[What to do] Return each line exactly, beginning with the one that has "The height and" and finishing with the final line of the material. Drop any pictures.

━━ The data

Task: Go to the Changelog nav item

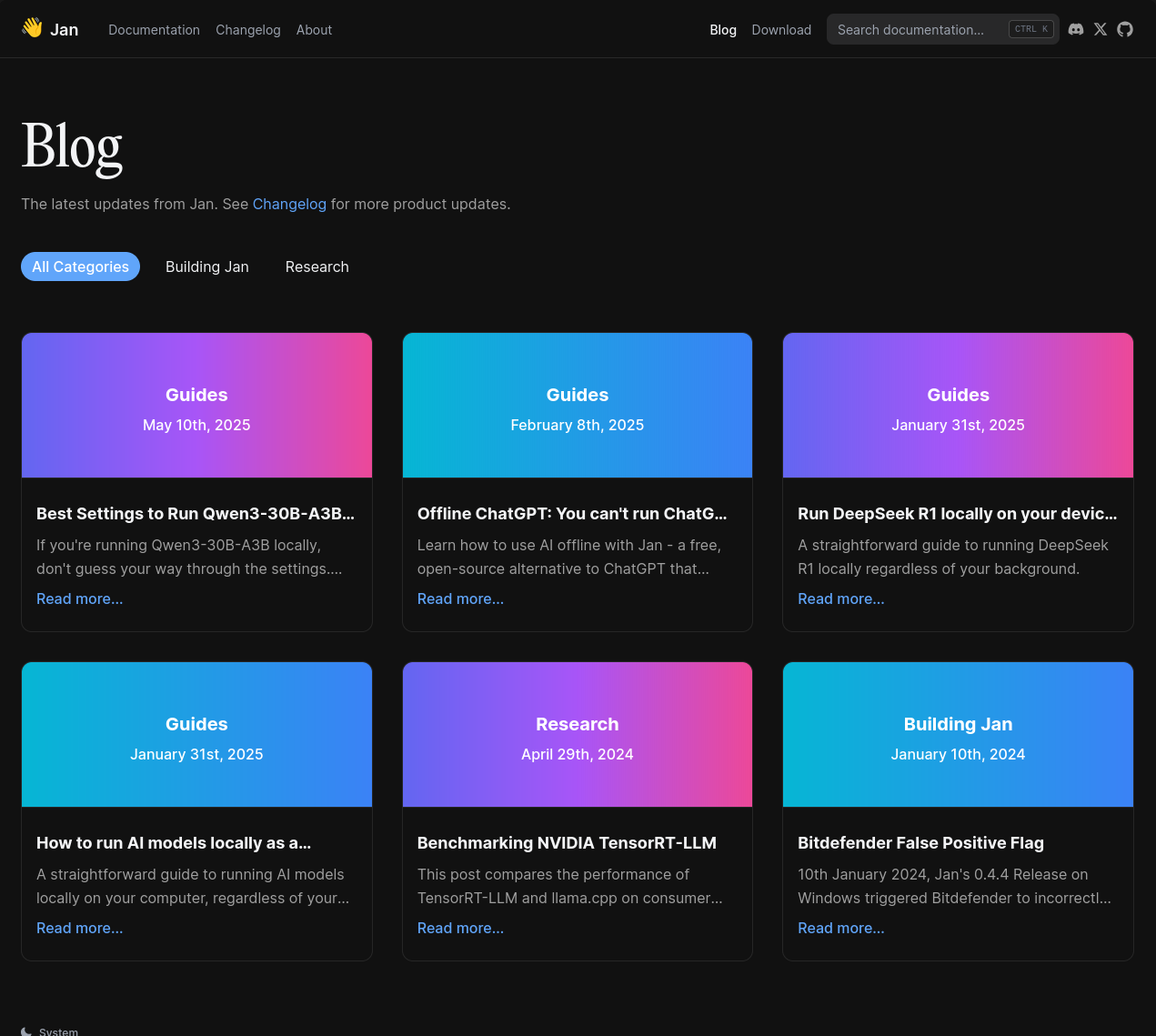Action: pos(247,30)
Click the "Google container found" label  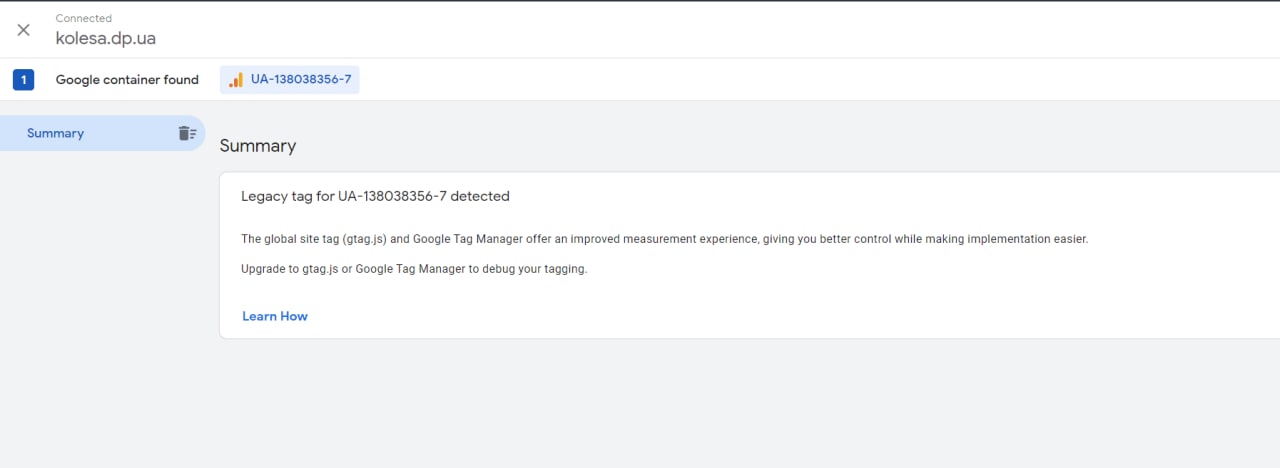point(127,80)
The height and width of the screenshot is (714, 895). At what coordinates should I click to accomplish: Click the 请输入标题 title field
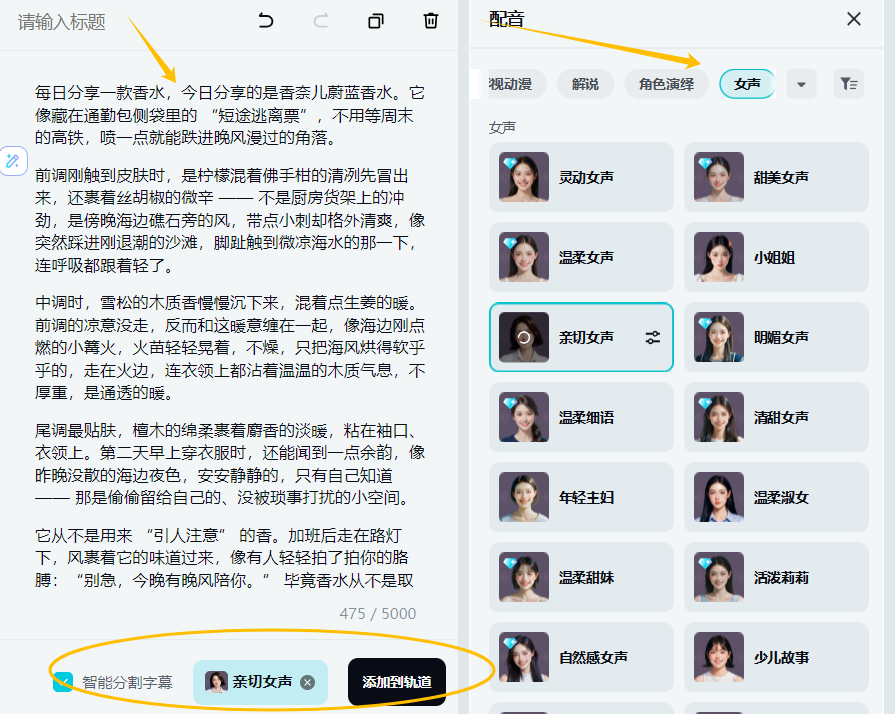tap(120, 22)
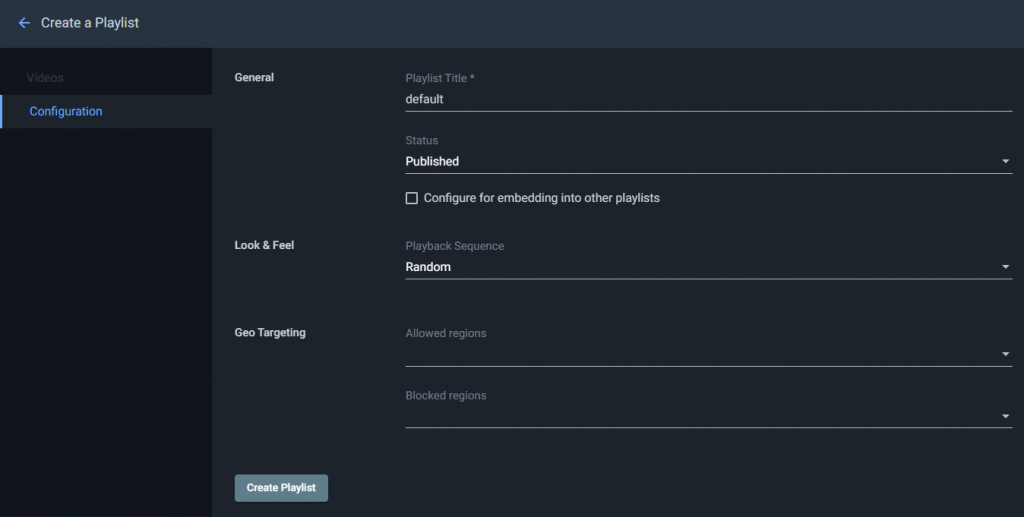Click the Create Playlist button

click(x=281, y=488)
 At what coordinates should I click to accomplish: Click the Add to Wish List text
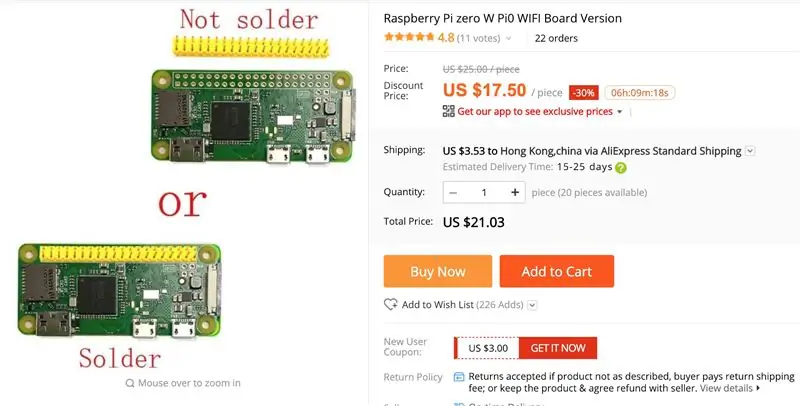coord(438,304)
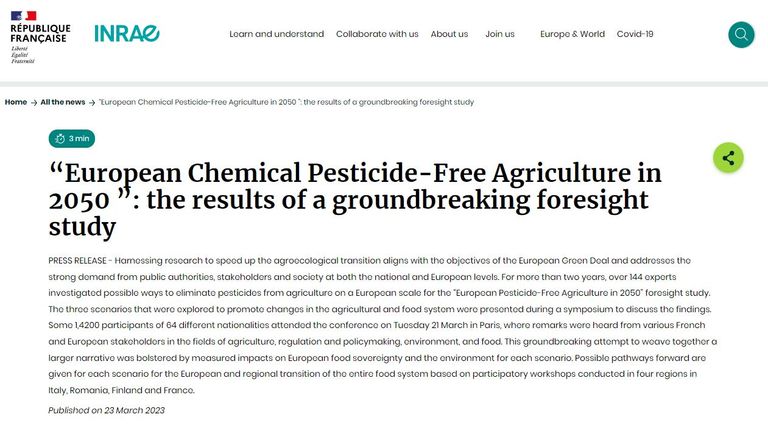Click the 3 min reading time badge

[x=72, y=138]
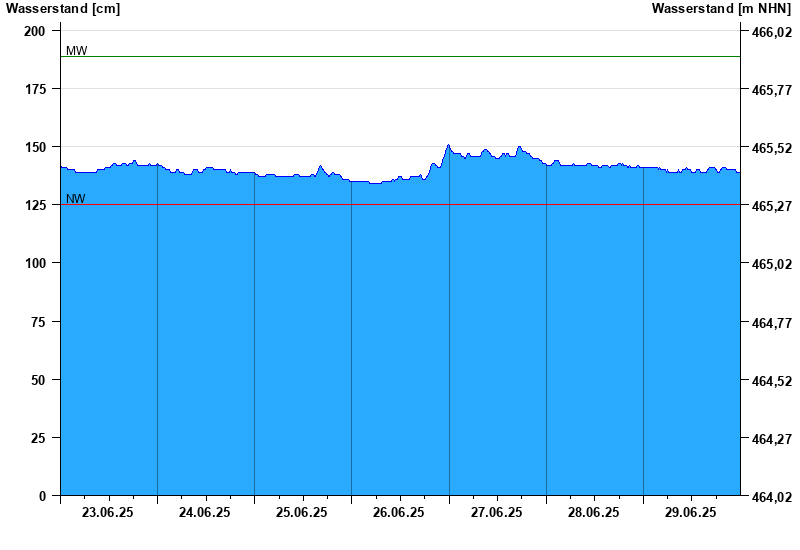Select the 28.06.25 date label
Image resolution: width=800 pixels, height=550 pixels.
[x=594, y=513]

━━━━

[Reply to the task]
The height and width of the screenshot is (714, 895). At what coordinates should I click to accomplish: Click the 请输入标题 title field
tap(120, 22)
Click the Create Playlist button

click(x=281, y=488)
 At what coordinates should I click to accomplish: Click the Add to Wish List text
coord(438,304)
Click the 3 min reading time badge

[x=72, y=138]
Select the 28.06.25 date label
Image resolution: width=800 pixels, height=550 pixels.
[x=594, y=513]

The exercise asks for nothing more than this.